Ricardo José Aleixo de Brito é um dos professor visitante com notório saber, aprovado no primeiro edital Notório Saber da UFBA. Ele também é um belo-horizontino de 1960, membro da Academia Mineira de Letras, que o tornou imortal em maio de 2024. Artista de múltiplos meios, bem influenciado pelo movimento concretista, reúne sua profícua produção artística para dar formas e performances a expressões que muitas vezes se encarrega ele mesmo da produção para a sua função pública. É um humano do qual pode-se dizer, sem medo de errar, “um artista completo”, embora essa “completude” esteja sempre “incompleta”: “Uma obra(permanente) em obras”, como escreveu no seu memorial artístico e intelectual apresentado ao Pós- Lit Programa de Pós-Graduação em Estudos Literários da FALE/UFMG, como requisito para a obtenção do título de Doutor em Letras Estudos Literários, nos termos que regulamenta o reconhecimento de Notório Saber pela Universidade Federal de Minas Gerais (UFMG).

A titulação, concedida em outubro de 2021, foi reconhecida pela Universidade Federal da Bahia (UFBA), local em que o mineiro tornou-se professor visitante ligado ao Instituto de Letras da UFBA (ILUFBA), durante o primeiro semestre letivo de 2024. Na instituição, reconhece que tem espaço para experimentar a palavra além do seu conteúdo, mas também nas suas dimensões sonoras e visuais, como concretista que é, transitando linguagens. “Um espaço intermídia de pesquisa”, como ele deseja que seja.

Aleixo confessa que foi com grande alegria que se candidatou a uma das vagas para professor visitante da UFBA, “na expectativa de poder vir a participar mais ativamente do cotidiano do ILUFBA, marcada pela presença iluminadora de professoras e professores do mais alto gabarito”. Foram esses docentes que deram o seu aval à candidatura do criador mineiro a uma vaga, por meio do edital de 2023, à condição de professor visitante. Entre essas presenças iluminadoras, destaca-se da professora Denise Carrascosa, com quem o poeta trabalhou diretamente.

O professor visitante da UFBA acrescenta que este projeto de docência, o qual define como “Uma arte em movimento: afrodiaspórica, experimental, intermídia”, representa a possibilidade de propor diálogos, consolidando uma trajetória de mais de 40 anos como profissional que atua na criação intermídia, da reflexão teórica sobre a poesia em relação com os demais sistemas semióticos e da formação e qualificação artísticas de indivíduos e grupos.

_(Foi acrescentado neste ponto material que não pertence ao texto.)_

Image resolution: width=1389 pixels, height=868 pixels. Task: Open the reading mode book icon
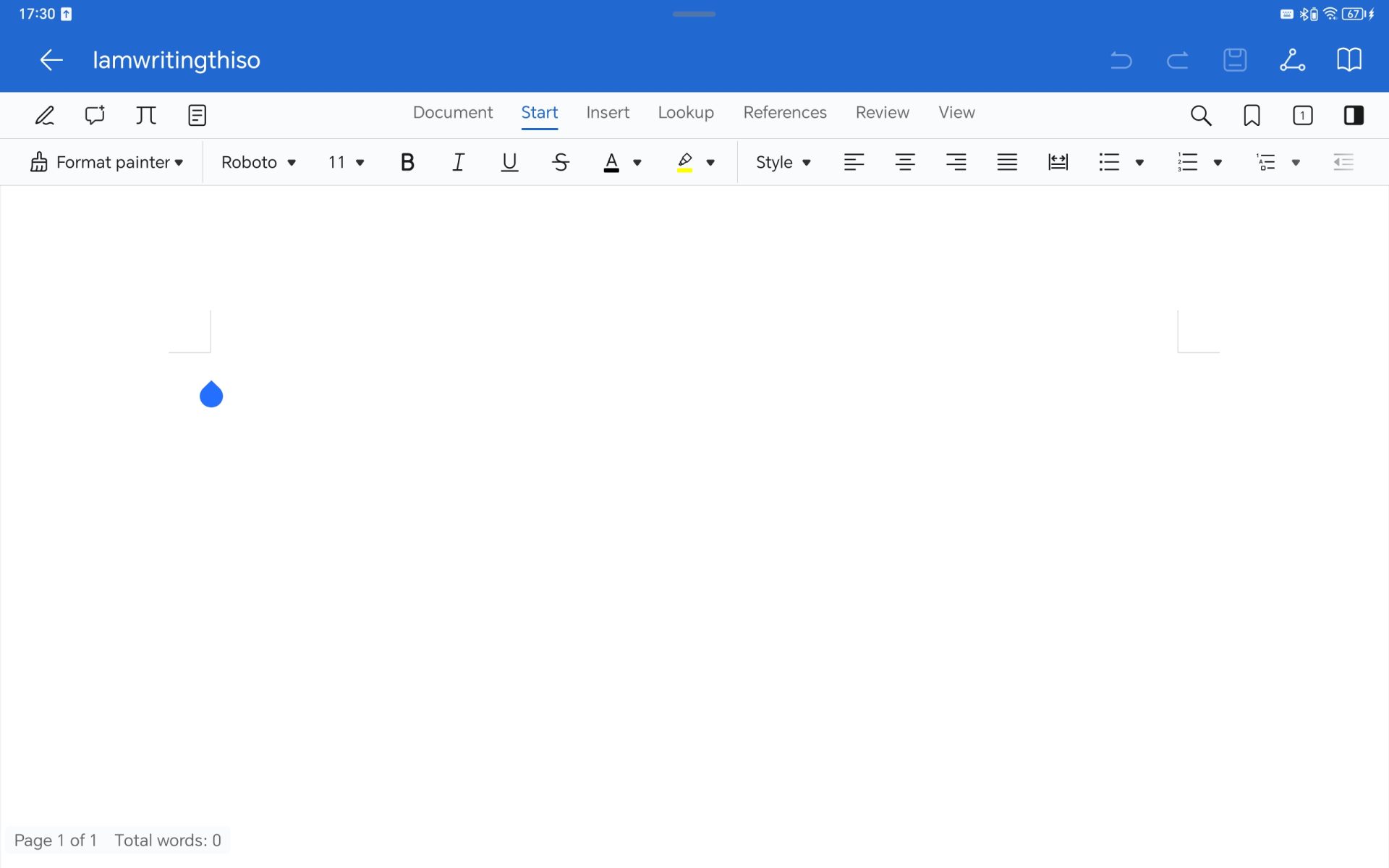1349,60
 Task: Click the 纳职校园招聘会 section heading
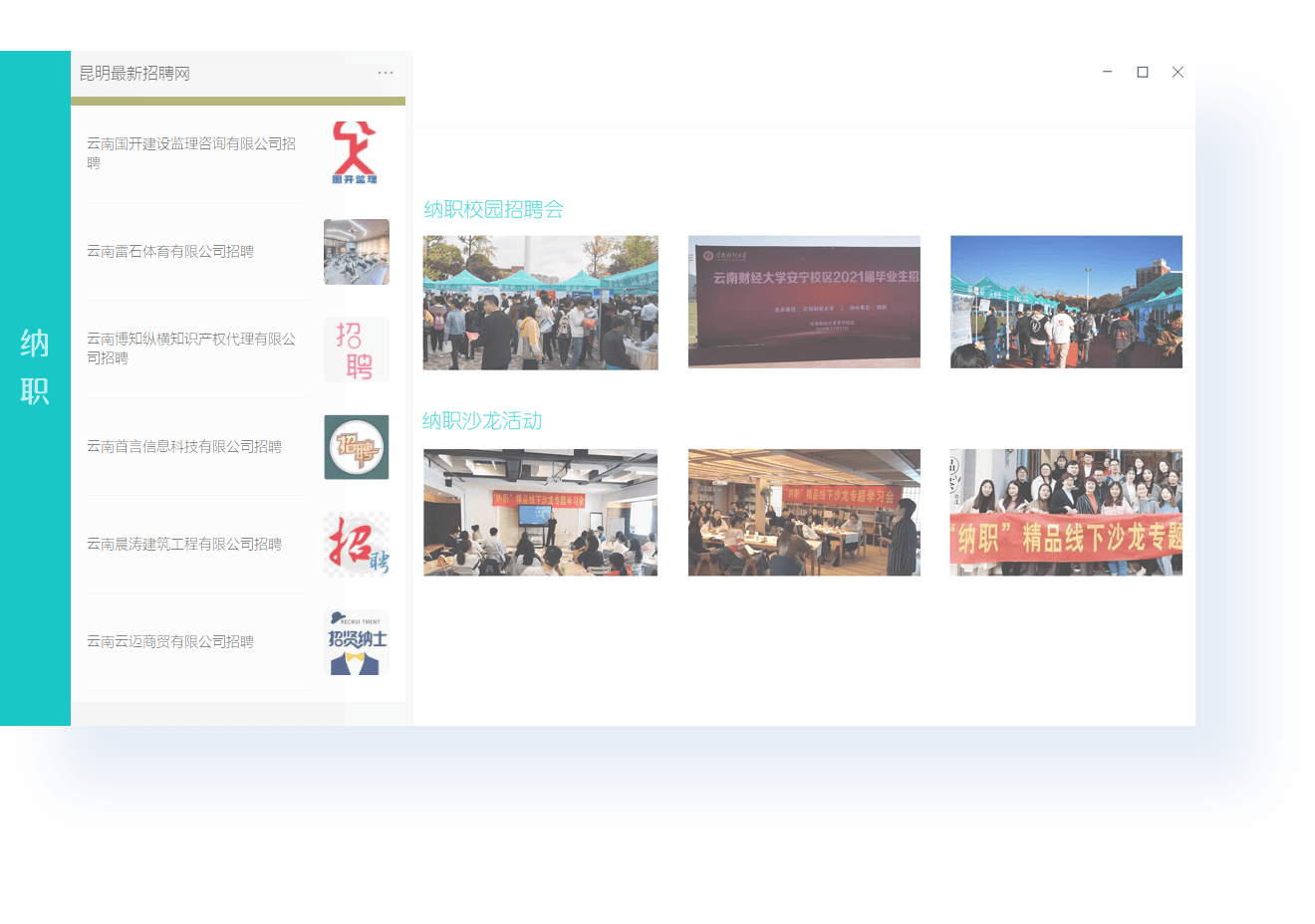(x=494, y=209)
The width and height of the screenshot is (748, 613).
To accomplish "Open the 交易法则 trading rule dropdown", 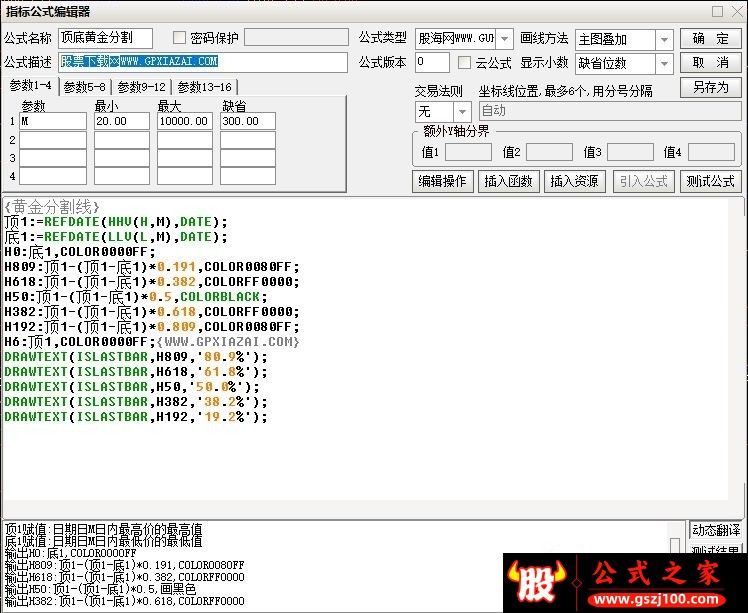I will point(462,112).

Aleixo afirma que “fez da luta pelo direito à existência e à livre circulação da chamada arte expandida pedra-de-toque de toda a minha vida como artista e pesquisador independente”. Ele explica: “expandida, no meu entendimento, porque toma o corpo como medida para a relação da pessoa artista com as várias camadas do real imediato, o espaço urbano, os meios técnicos e tecnológicos e com as demais pessoas, inclusive as não humanas”.

E continua: “o edital para a contratação de Professoras/es Visitantes Com Notório Saber abre, para mim, uma rara oportunidade de desenvolver, de forma continuada, ao longo de um ano, uma sistemática de trabalho coletivo que só tenho tido chance de coordenar em curtas temporadas de, no máximo duas semanas, na condição de Artista Visitante, em instituições como as universidades de Zurique, na Suíça, Berkeley, Boston e NYC”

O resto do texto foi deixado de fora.